Sepsis coupled with Covid-19 can cause serious illnesses including organ failure, experts have warned.
"Sepsis is the body's adverse response to an infection leading to tissue damage, organ failure and often death. Sepsis is caused when infectious organisms, such as bacteria or viruses, trigger an antibody response, which spreads throughout the body," said Dr Emmanuel Nsutebu, Chief of Infectious Diseases at Sheikh Shakhbout Medical City, Abu Dhabi.

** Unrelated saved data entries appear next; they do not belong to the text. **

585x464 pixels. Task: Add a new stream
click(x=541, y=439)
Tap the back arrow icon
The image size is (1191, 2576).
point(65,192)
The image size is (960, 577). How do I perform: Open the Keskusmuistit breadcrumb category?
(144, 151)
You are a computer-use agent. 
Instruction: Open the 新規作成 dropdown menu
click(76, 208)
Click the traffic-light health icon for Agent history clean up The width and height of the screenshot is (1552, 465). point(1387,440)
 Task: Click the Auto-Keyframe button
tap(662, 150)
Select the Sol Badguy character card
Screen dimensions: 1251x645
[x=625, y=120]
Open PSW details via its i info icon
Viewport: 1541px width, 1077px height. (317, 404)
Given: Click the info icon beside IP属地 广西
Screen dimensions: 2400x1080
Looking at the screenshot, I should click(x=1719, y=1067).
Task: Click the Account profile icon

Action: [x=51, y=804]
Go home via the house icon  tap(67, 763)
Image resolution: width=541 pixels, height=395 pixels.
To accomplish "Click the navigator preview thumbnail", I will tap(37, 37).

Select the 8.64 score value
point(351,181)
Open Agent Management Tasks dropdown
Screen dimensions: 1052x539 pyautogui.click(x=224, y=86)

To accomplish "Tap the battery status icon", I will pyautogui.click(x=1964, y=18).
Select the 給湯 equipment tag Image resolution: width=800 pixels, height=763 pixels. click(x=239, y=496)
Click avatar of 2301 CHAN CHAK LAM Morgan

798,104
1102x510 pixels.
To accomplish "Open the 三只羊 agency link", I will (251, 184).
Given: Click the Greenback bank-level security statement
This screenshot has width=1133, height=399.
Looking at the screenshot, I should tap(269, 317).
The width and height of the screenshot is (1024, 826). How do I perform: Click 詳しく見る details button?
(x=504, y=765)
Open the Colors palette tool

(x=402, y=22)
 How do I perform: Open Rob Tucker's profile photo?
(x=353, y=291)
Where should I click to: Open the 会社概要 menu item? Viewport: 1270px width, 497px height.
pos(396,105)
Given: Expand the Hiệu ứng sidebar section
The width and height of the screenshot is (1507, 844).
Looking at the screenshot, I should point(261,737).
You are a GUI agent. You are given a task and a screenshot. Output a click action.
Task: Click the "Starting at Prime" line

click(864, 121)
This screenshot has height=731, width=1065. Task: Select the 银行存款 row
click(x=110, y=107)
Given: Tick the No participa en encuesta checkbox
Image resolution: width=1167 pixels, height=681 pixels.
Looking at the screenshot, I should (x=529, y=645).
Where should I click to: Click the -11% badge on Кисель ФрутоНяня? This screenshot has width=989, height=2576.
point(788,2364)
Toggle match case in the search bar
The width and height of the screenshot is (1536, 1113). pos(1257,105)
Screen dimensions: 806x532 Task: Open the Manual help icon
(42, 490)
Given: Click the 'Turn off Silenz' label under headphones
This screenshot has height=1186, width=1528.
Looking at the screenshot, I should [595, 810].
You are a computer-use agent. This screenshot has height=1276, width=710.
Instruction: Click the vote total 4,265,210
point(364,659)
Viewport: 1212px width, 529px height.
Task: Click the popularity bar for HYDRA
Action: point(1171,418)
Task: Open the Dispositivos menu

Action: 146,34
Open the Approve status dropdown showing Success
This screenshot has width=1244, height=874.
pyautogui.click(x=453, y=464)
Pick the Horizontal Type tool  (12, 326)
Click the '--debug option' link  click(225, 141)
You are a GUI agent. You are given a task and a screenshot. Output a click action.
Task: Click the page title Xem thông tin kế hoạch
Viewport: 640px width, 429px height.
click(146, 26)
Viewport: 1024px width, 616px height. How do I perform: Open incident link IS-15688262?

He noted that both sepsis and Covid-19 are forms of infections. "There are an estimated 49 million cases of sepsis every year resulting in about 11 million deaths globally. More than 28 million people have been infected with Covid-19, and the virus has claimed more than 900,000 lives.
A recent study by the World Health Organisation (WHO) revealed that the life-threatening condition accounted for 20 per cent of deaths globally in 2017.
"Majority of Covid-19 patients develop a mild form of the infection. However, about five per cent of all Covid-19 patients go on to develop more severe forms requiring critical care. Covid-19 can cause sepsis by triggering a response from the immune system, leading to increased inflammation, and eventually organ failure. Patients with Covid-19 can contract secondary bacterial infections, making them more vulnerable to sepsis," said Dr Nsutebu.
He said that there are no diagnostics or tests specifically for sepsis but early detection. "The condition is typically diagnosed by doctors based on patient history, symptoms and a combination of blood tests. Patients who develop sepsis may experience a range of symptoms that are often related to where the infection originated. Early diagnosis is the best preventive measure against severe forms of sepsis, in parallel with containing the infection using antibiotics with their recommended dosages."
While there seems to be a knowledge gap about sepsis, Dr Hala Abu Zeid, chair of the critical care department, Tawam Hospital - Al Ain, underlined that the various school and community campaigns have created sound awareness among people in the UAE.
"In the UAE, sepsis occurs mostly among high-risk groups i.e. people who have lower than normal levels of immunity. Its prevalence varies among medical specialities. A contributing factor to the nation's high rank as one of the best countries to respond to Covid-19 is the government's strong advocacy for diagnosing sepsis and implementing treatment programmes using evidence-based medicine, in line with global standards for clinical care."
September 13 is marked as the World Sepsis Day.